> [Data excerpts]

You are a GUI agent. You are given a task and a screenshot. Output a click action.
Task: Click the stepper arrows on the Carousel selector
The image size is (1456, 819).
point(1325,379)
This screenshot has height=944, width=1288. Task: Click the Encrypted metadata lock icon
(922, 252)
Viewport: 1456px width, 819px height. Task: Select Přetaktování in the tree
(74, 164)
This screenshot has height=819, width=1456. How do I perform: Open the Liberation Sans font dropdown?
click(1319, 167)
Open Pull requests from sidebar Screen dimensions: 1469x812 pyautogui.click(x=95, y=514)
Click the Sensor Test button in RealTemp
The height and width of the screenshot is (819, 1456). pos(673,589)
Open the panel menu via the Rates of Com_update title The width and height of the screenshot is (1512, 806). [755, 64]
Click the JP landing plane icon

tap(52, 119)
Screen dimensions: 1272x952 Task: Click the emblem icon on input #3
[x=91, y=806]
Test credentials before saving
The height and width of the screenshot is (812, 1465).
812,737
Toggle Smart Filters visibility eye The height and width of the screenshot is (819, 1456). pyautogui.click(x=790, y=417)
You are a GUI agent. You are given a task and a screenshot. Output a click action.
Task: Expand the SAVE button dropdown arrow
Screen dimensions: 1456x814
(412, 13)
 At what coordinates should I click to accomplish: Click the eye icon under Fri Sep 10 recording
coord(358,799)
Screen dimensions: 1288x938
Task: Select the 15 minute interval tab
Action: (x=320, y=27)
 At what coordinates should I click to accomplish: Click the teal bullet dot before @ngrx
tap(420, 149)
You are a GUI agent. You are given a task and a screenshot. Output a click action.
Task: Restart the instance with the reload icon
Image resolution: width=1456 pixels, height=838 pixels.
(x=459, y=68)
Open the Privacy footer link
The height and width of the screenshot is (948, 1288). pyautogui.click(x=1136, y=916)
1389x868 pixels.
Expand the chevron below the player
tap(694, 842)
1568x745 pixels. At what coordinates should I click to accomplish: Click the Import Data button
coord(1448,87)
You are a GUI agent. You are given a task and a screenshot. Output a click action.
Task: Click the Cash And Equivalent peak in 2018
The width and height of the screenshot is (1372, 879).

> [What you will do] Please take the whole listing and write it out exactly.

> [Result of this exercise]
You are a GUI agent. You are given a task and a screenshot. Output a click action.
Task: Click the stepper arrows on the Carousel selector
The image size is (1456, 819).
point(1325,379)
This screenshot has height=944, width=1288. Task: Click the Encrypted metadata lock icon
(922, 252)
Viewport: 1456px width, 819px height. Task: Select Přetaktování in the tree
(74, 164)
This screenshot has height=819, width=1456. How do I perform: Open the Liberation Sans font dropdown?
click(1319, 167)
Open Pull requests from sidebar Screen dimensions: 1469x812 pyautogui.click(x=95, y=514)
Click the Sensor Test button in RealTemp
The height and width of the screenshot is (819, 1456). pos(673,589)
Open the panel menu via the Rates of Com_update title The width and height of the screenshot is (1512, 806). [755, 64]
Click the JP landing plane icon

tap(52, 119)
Screen dimensions: 1272x952 Task: Click the emblem icon on input #3
[x=91, y=806]
Test credentials before saving
The height and width of the screenshot is (812, 1465).
812,737
Toggle Smart Filters visibility eye The height and width of the screenshot is (819, 1456). pyautogui.click(x=790, y=417)
You are a GUI agent. You are given a task and a screenshot. Output a click action.
Task: Expand the SAVE button dropdown arrow
Screen dimensions: 1456x814
(412, 13)
 At what coordinates should I click to accomplish: Click the eye icon under Fri Sep 10 recording
coord(358,799)
Screen dimensions: 1288x938
Task: Select the 15 minute interval tab
Action: (x=320, y=27)
 At what coordinates should I click to accomplish: Click the teal bullet dot before @ngrx
tap(420, 149)
You are a GUI agent. You are given a task and a screenshot. Output a click action.
Task: Restart the instance with the reload icon
Image resolution: width=1456 pixels, height=838 pixels.
(x=459, y=68)
Open the Privacy footer link
The height and width of the screenshot is (948, 1288). pyautogui.click(x=1136, y=916)
1389x868 pixels.
Expand the chevron below the player
tap(694, 842)
1568x745 pixels. At what coordinates should I click to accomplish: Click the Import Data button
coord(1448,87)
You are a GUI agent. You are given a task and a screenshot. Output a click action.
Task: Click the Cash And Equivalent peak in 2018
The width and height of the screenshot is (1372, 879).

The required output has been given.